La situation est politiquement très délicate pour le gouvernement grec, qui cherche à tout prix à éviter une montée des tensions avec le voisin turc. Ankara a évidemment demandé à Athènes leur extradition, mais la justice grecque examinera la question quand leur demande d’asile aura été définitivement tranchée. Cela risque de prendre du temps, car l’avocate a fait appel de la décision. « Il y a au moins six mois de procédure encore, souligne Konstantinos Tsitselikis, président de la Ligue grecque des droits de l’homme. En ce qui concerne l’extradition, il faut être très prudent. La Turquie ne peut pas leur garantir un procès équitable. Depuis le coup d’Etat, elle déroge même très officiellement à la Convention européenne [des droits de l’homme] pour justifier l’état d’urgence. »

Pour l’avocate spécialiste des droits de l’homme Klio Papapantoleon, « il serait inimaginable de renvoyer ces huit soldats vers des prisons turques où nous avons de fortes suspicions de torture.
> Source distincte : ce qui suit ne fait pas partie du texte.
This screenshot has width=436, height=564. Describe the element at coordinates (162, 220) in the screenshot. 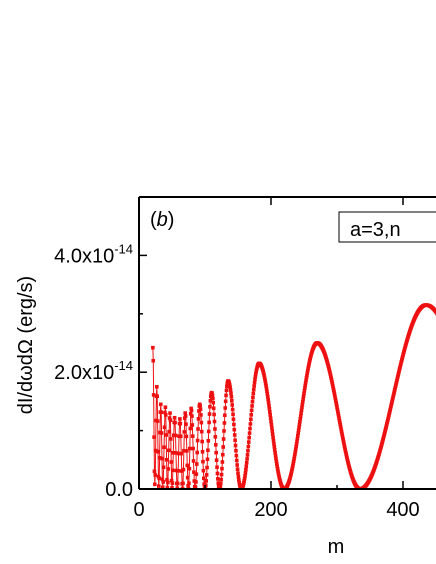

Un Etat de droit digne de ce nom ne doit pas autoriser une extradition vers la Turquie ».

La situation est politiquement très délicate pour le gouvernement grec, qui cherche à tout prix à éviter une montée des tensions avec le voisin turc

Athènes redoute qu’en refusant de céder sur le renvoi de ces huit soldats, la Turquie ne rouvre les vannes du flux de réfugiés. « Il y a plus de 2 millions de migrants qui espèrent toujours gagner l’Europe depuis les côtes turques, explique une source gouvernementale grecque. Tant que les pays du nord de l’Europe auront leurs frontières fermées, nous, en Grèce, nous ne pourrons pas faire face seuls à une nouvelle vague d’arrivée. Nous devons garder un équilibre avec la Turquie. C’est très sensible. »

Le président turc, Recep Tayyip Erdogan, le sait bien. Et en joue très publiquement. Il rappelle régulièrement qu’il « attend » de la Grèce une décision positive sur l’extradition des huit soldats et fait monter la pression sur le gouvernement grec. L’armée turque multiplie ces derniers mois les intrusions dans l’espace aérien grec. Un petit jeu habituel entre les deux pays aux relations historiquement compliquées mais qui s’est doublé en septembre d’une incursion plus sérieuse. Le vice-ministre grec de la défense, Dimitris Vitsas, a très officiellement déposé début octobre une plainte détaillée auprès de l’OTAN dénonçant la présence de sous-marins turcs dans les eaux territoriales grecques, au large d’îlots inhabités. « Des exercices inacceptables », selon M. Vitsas.

Provocation d’Erdogan

La présence de ces sous-marins suivait très directement une autre déclaration, à la fois inédite et provocatrice, du président Erdogan. Le 29 septembre, lors d’un discours politique à Ankara, M. Erdogan a ouvertement critiqué le traité de Lausanne, qui a fixé en 1923 les frontières entre la Grèce et la Turquie. « A Lausanne, nous avons abandonné des îles aux Grecs que nous aurions dû réclamer. (‘) Et nous nous disputons toujours pour arrêter les frontières du plateau continental, sur terre comme dans les airs », a-t-il expliqué.

Le premier ministre grec, Alexis Tsipras, a immédiatement répondu en qualifiant ces déclarations de « dangereuses pour les relations entre les deux pays et plus largement pour la stabilité de la région ». « Nous assistons à une montée en puissance d’Erdogan, lequel semble prêt à remettre en question le fragile équilibre auquel nous étions parvenus entre nos deux pays. Historiquement, quand la Turquie a des problèmes internes, elle essaie toujours de les exporter. Et nous devons donc nous préparer », observe une source du ministère grec de la défense.